Well, I did download the most recently known-good version of cef for the latest attempt, so having it succeed didn't seem unusual. (I found the list of known-good cef versions on one of the issue tickets. Comments in an issue is where someone said gcc 8+ was required to build, too.)

Next chance I have, I'll remove the cmake in /usr/local/bin/ and try again. The gcc is still the ubuntu 16.04 standard.

gyles19 commented 5 years ago

I've started completely from scratch. I cloned a fresh copy of the repo, and removed the locally built latest version of cmake I'd installed before. I applied the patch you provided for the CmakeLists.txt file, and then I followed the README.md instructions for building from source. It all worked the first time, using the earlier version of cef mentioned in issue #63. I was able to make, and then make install, and I'm now looking at a streamlabs alert widget inside my obs studio and I can see it on my twitch live dashboard.

It seems once you do any sort of cmake action, it litters the working dir with side effects that persist and greatly confuse any subsequent build attempts. cmake really, really needs to provide a 'make distclean' target, otherwise one just has to reclone the repo into a new working dir for every fresh attempt.

NexAdn commented 5 years ago

Thank you for your response. I'm happy to hear that the problem seems to be resolved. Regarding the CEF version problems, I'll have to inspect the problem a little further. CEF has always been somehow problematic concerning new versions (#63 being the best example for this).

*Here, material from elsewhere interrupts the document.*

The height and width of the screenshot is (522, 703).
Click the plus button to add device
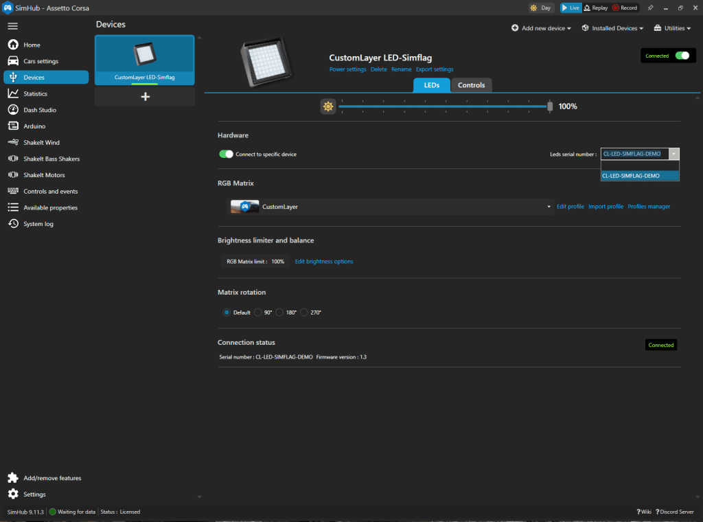click(x=145, y=97)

The problem with CMake littering the directories can be tackled by using out-of-source builds (e.g. in the build/ directory). This avoids the need for such make instructions like distclean altogether, as you can just rm -fr your build dir and everything is cleaned up again. Whether or not CMake should include such make targets, isn't something we should discuss here. I am not a CMake developer and this is project is not part of CMake.

I will leave the issue open as a reminder for me to inspect the CEF issue you've experienced. I'm going to push the CMake patch next weekend when I'm back home.